DOCUMENT SEGMENT.
=== Begin Enclosure ===
Both the prisons also faced water cuts. There was queuing for everything — water, food, medicines, and during Covid-19 restrictions, for phone calls.

At Byculla, when undertrials came to know I was a lawyer, many began seeking my help. I may have written hundreds of bail applications. The jail was proactive in sending them (to court) as they wanted to decongest the overcrowded prisons.

* As a lawyer, how was it finding yourself on the other side?

When you are giving legal aid, you sort of concentrate on the case. But when you see it from the inside, you see how cut off the prisoner is from legal remedies… particularly under Covid restrictions. I wrote a letter to the DLSA (District Legal Services Authority) about inmates who signed vakalatnama but did not know names or contacts of their lawyers… even after the chargesheet was filed. They are not even aware of the evidence produced against them. It is a constitutional mandate to have legal representation. Having worked with the Chhattisgarh Legal Services Authority, I am aware that the remuneration given to lawyers on the legal aid panel is not sufficient. I suggested there should be some allowance or increase in the remuneration in exchange for mandatory legal interviews with undertrials… In response to the suggestions, I got a reply from the DLSA asking me if I wanted a legal aid lawyer!
=== End Enclosure ===
THE TASK.
Continue the interview about life inside Byculla jail, starting right after its last sentence.

GIVEN RECORDS.
=== Begin Enclosure ===
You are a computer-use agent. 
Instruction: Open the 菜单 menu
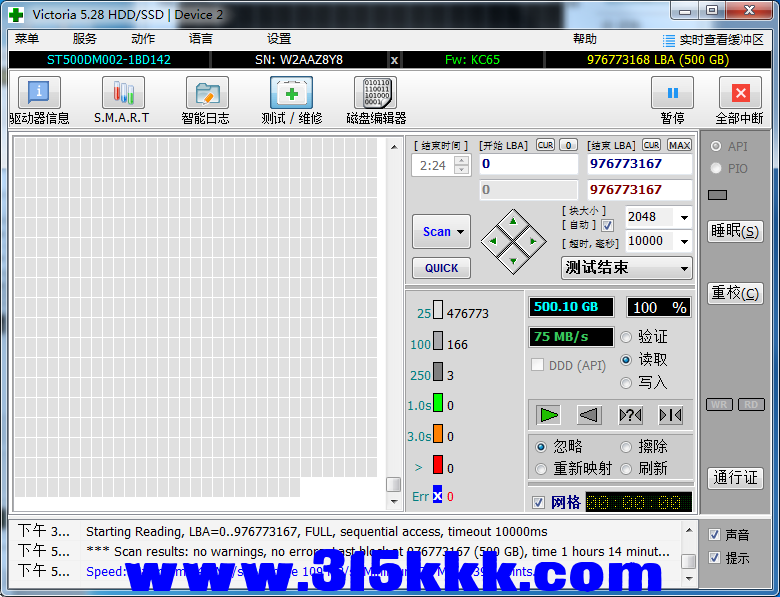coord(27,39)
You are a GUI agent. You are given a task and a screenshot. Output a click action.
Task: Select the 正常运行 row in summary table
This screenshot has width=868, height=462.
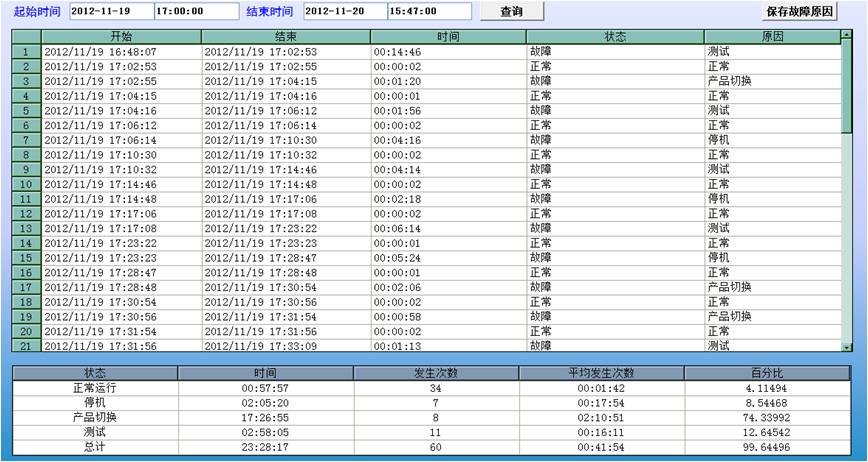click(95, 388)
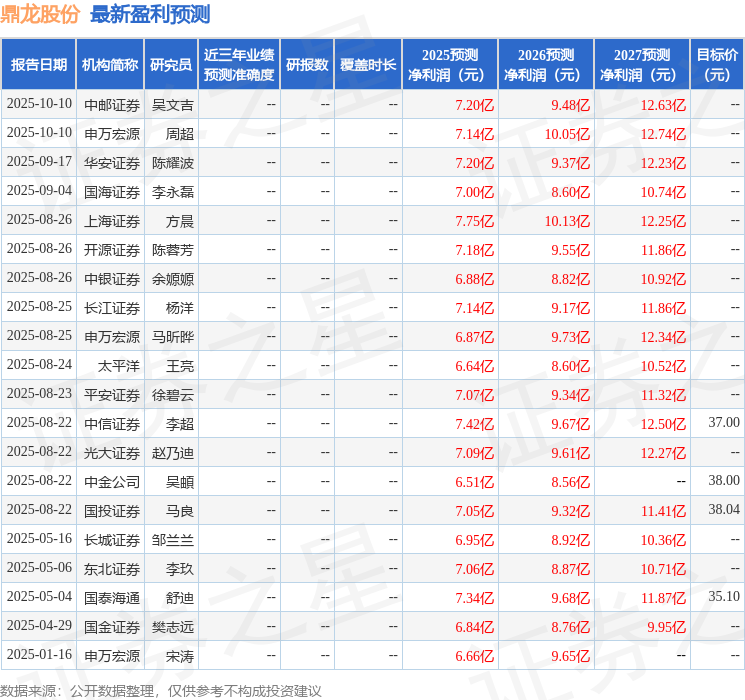Click the 目标价 column header
This screenshot has height=700, width=745.
tap(717, 64)
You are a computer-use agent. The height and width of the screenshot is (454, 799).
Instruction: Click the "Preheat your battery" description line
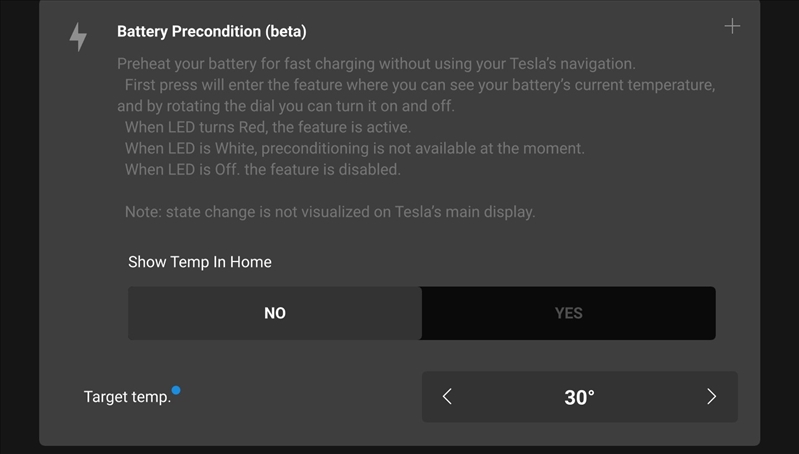pyautogui.click(x=376, y=64)
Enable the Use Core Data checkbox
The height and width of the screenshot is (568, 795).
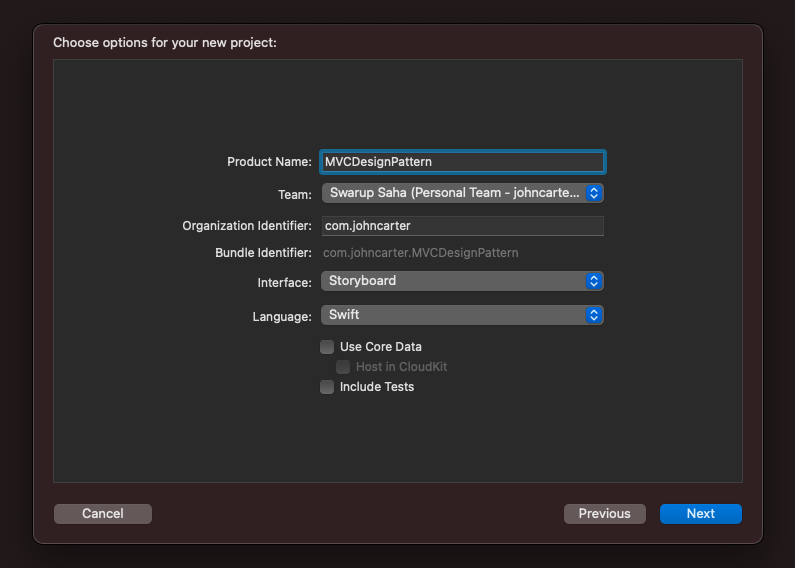click(327, 347)
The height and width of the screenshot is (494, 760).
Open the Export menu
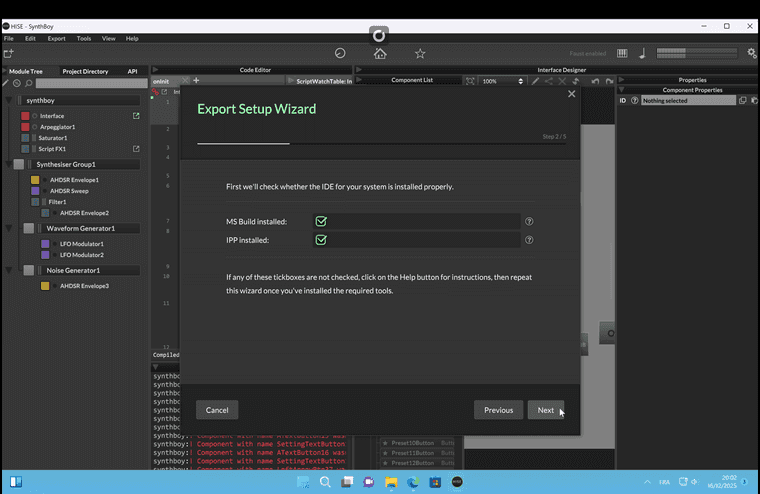click(x=57, y=38)
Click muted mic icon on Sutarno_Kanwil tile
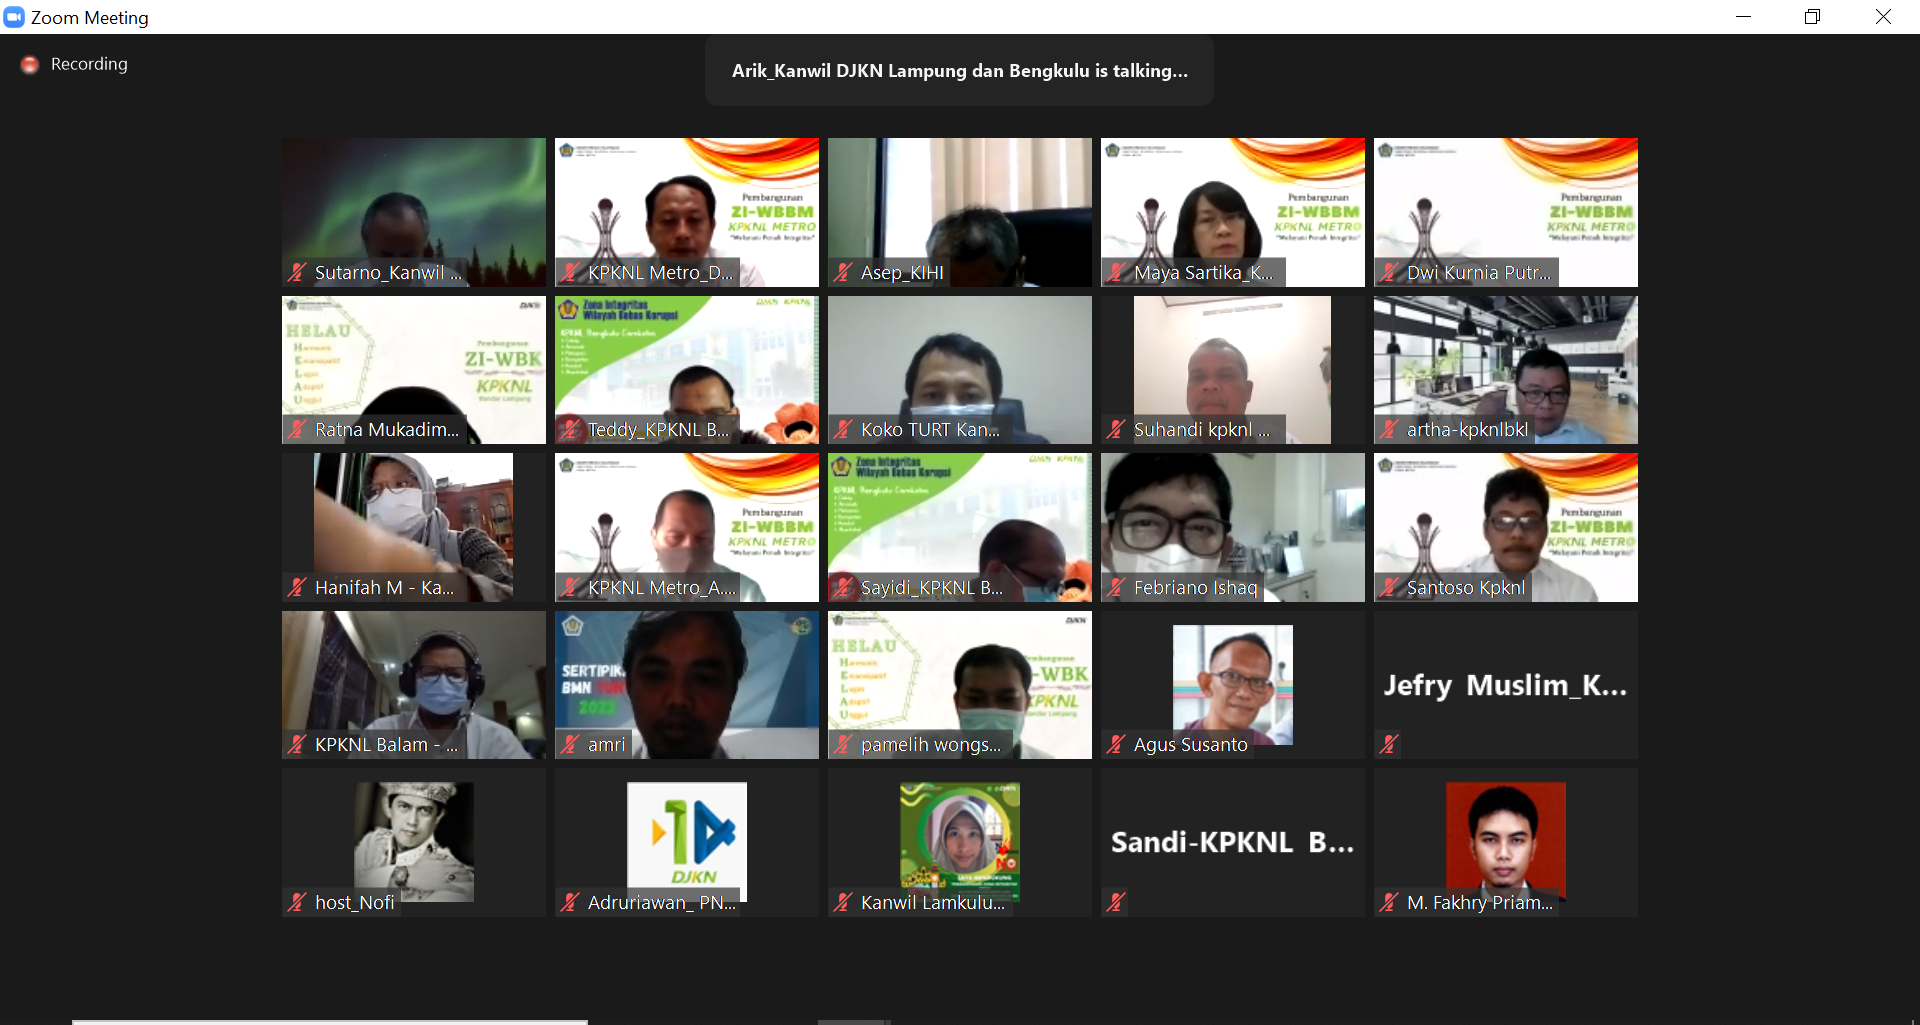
=== End Enclosure ===
ANSWER SECTION.
I need to discuss it with lawyers, civil liberty organisations. I am seriously contemplating filing a PIL on improvement of legal aid…

* In your experience, are the poor and marginalised overrepresented in prisons?

Yes, the poor, the Muslims, are definitely overrepresented. Two other groups who face discrimination are Pardhis, a denotified tribe … Those from Bangladesh too. They are not treated at par with Indian citizens or other foreigners, finding themselves facing the worst of both the worlds. Many end up being considered cheap labour in jails.

* Given your bail conditions, you may not be able to immediately return to your work in Chhattisgarh. with trade unions, peasants, Adivasis. Have you thought of what you could do in Mumbai?

I feel I am in exile because I cannot go to Chhattisgarh and meet my people there. That is very painful. In my life, there are two things. One is my legal work and the other my work with the people. I used to call it kaagaz ki ladaai (legal fight) and sadak ki ladaai (street demonstrations)… So, now just being a lawyer is strange for me.

When I was arrested, I was teaching. I doubt I can do that now. I would also like to provide legal aid to prisoners and workers. I still need a permanent address. I hope that sometime in March I can begin practising in Mumbai.

* How was your relationship with the other inmates?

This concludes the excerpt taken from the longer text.